International Science and Technology Cooperation Center for Urban Alternative Water Resources Development, Key Laboratory of Northwest Water Resource, Environment and Ecology, MOE, Engineering Technology Research Center for Wastewater Treatment and Reuse, Shaanxi, Key Laboratory of Environmental Engineering, Shaanxi, Xi'an University of Architecture and Technology, No. 13 Yanta Road, Xi'an 710055, China.
International Science and Technology Cooperation Center for Urban Alternative Water Resources Development, Key Laboratory of Northwest Water Resource, Environment and Ecology, MOE, Engineering Technology Research Center for Wastewater Treatment and Reuse, Shaanxi, Key Laboratory of Environmental Engineering, Shaanxi, Xi'an University of Architecture and Technology, No. 13 Yanta Road, Xi'an 710055, China.
Sci Total Environ. 2020 May 1;715:136529. doi: 10.1016/j.scitotenv.2020.136529. Epub 2020 Jan 8.
Rumen fermentation is known to be effective for lignocellulosic-wastes biodegradation to certain extent but it is still unclear if there exists a termination of the microorganisms' action to further degrade the bio-refractory fractions. In order to illuminate the related microbiological characteristics, experiments were conducted in a prolonged duration of rumen fermentation of mechanically ruptured wheat straw, with inoculation of cow rumen microorganisms in vitro. Although the organic wastes could not be biodegraded quickly, continuous conversion of the lignocellulosic contents to volatile fatty acids and biogas proceeded in the duration of more than three months, resulting in 96-97% cellulose and hemicellulose decomposition, and 42% lignin decomposition. X-ray diffraction and Fourier transform infrared spectroscopy further demonstrated the characteristics of lignocellulosic structure decomposition. Under the actions of cow rumen microorganisms, stable pH was maintained in the fermentation liquid, along with a steady NH-N, volatile fatty acids accumulation, and a large buffering ability. It was identified by enzyme analysis and Illumina MiSeq sequencing that the rich core lignocellulolytic enzymes secreted by the abundant and diverse rumen bacteria and fungi contributed to the persistent degradation of lignocellulosic wastes. Members of the Clostridiales order and Basidiomycota phylum were found to be the dominant lignocellulolytic bacteria and fungi, respectively. It could thus be inferred that the main lignocellulose degradation processes were a series of catalytic reactions under the actions of lignocellulolytic enzymes secreted from bacteria and fungi. The dominant hydrogenotrophic methanogens (Methanomassiliicoccus, Methanobrevibacter, Methanosphaera, and Methanoculleus) in the rumen could also assist CH production if the rumen fermentation was followed with anaerobic digestion.

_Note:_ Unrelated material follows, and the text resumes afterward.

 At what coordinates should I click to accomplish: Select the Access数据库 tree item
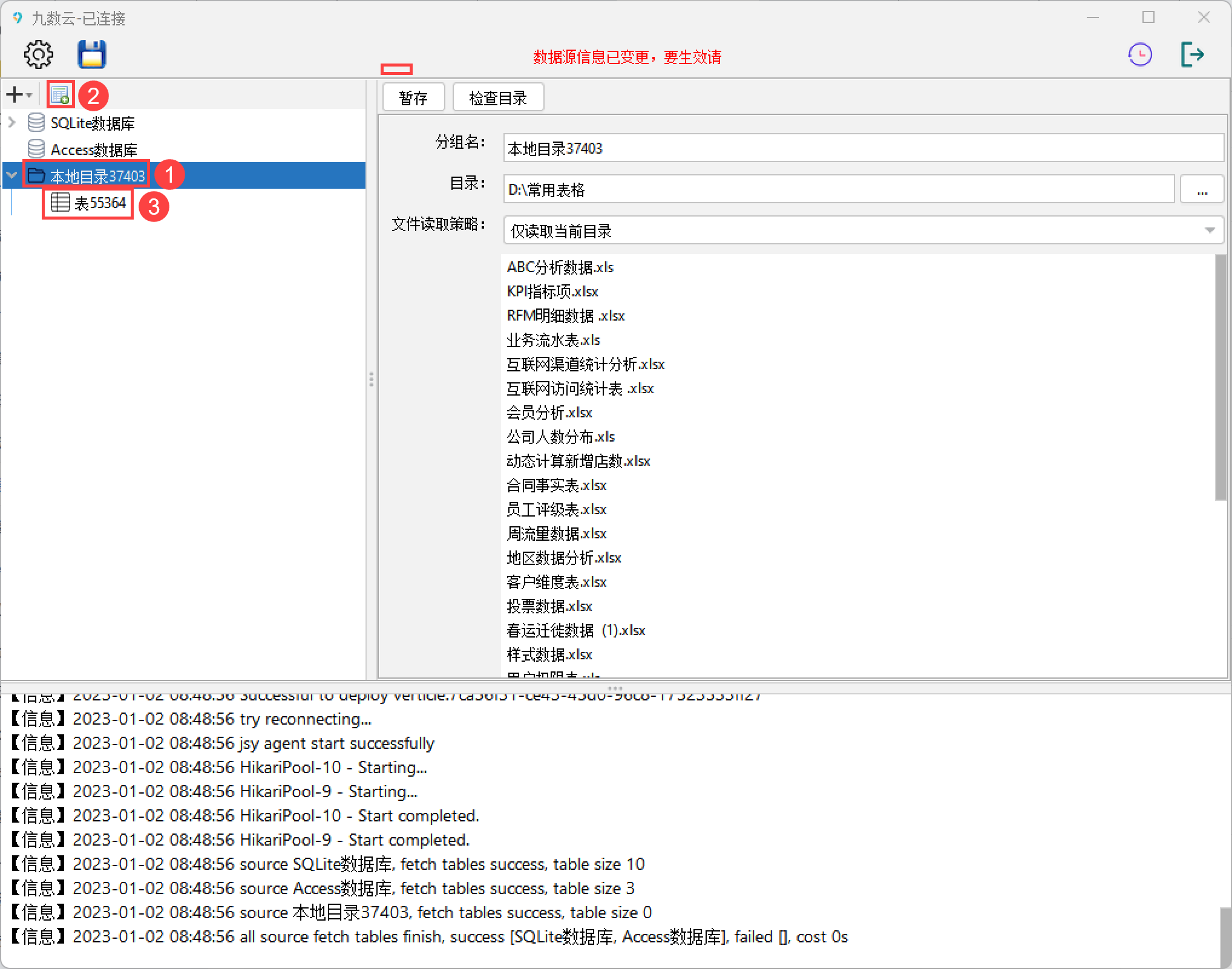94,149
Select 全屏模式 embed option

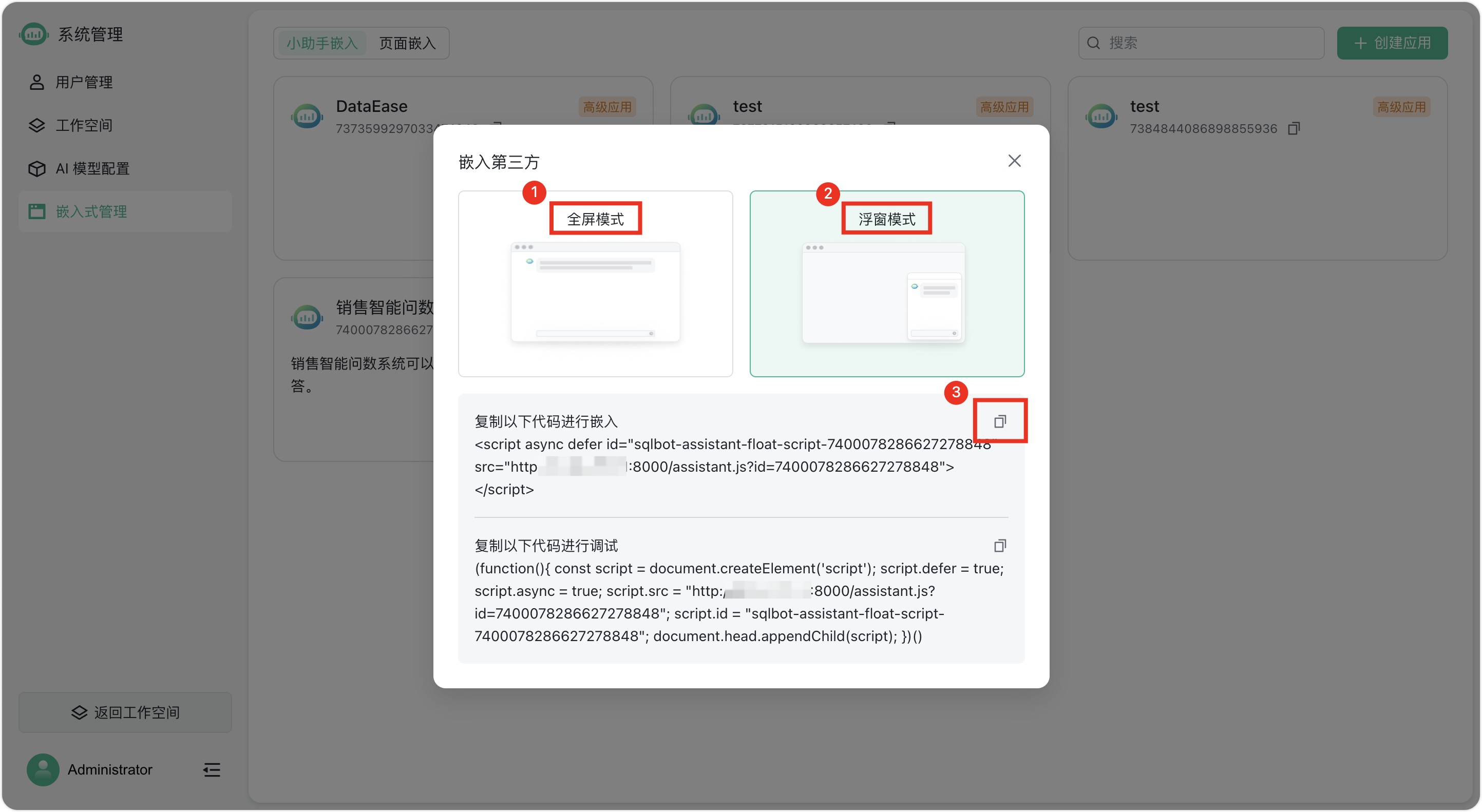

瘤胃发酵在一定程度上被认为对木质纤维素废物的生物降解是有效的,但目前尚不清楚微生物的作用是否会终止,以进一步降解生物难降解的部分。为了阐明相关的微生物学特性,进行了一项实验,即体外接种牛瘤胃微生物,对机械破碎的小麦秸秆进行长时间瘤胃发酵。虽然有机废物不能快速生物降解,但木质纤维素含量连续转化为挥发性脂肪酸和沼气,持续了三个多月,导致纤维素和半纤维素分解 96-97%,木质素分解 42%。X 射线衍射和傅里叶变换红外光谱进一步证明了木质纤维素结构分解的特征。在牛瘤胃微生物的作用下,发酵液中保持稳定的 pH 值,同时 NH-N、挥发性脂肪酸不断积累,具有较大的缓冲能力。通过酶分析和 Illumina MiSeq 测序鉴定,丰富的核心木质纤维素降解酶是由丰富多样的瘤胃细菌和真菌分泌的,这有助于木质纤维素废物的持续降解。厚壁菌门和担子菌门的梭菌目和担子菌目分别被鉴定为主要的木质纤维素降解细菌和真菌。因此,可以推断出主要的木质纤维素降解过程是一系列在细菌和真菌分泌的木质纤维素酶作用下的催化反应。瘤胃中主要的产氢甲烷菌(甲烷甲烷球菌、甲烷短杆菌、甲烷球菌和甲烷球菌)如果在瘤胃发酵后进行厌氧消化,也可以协助 CH 生成。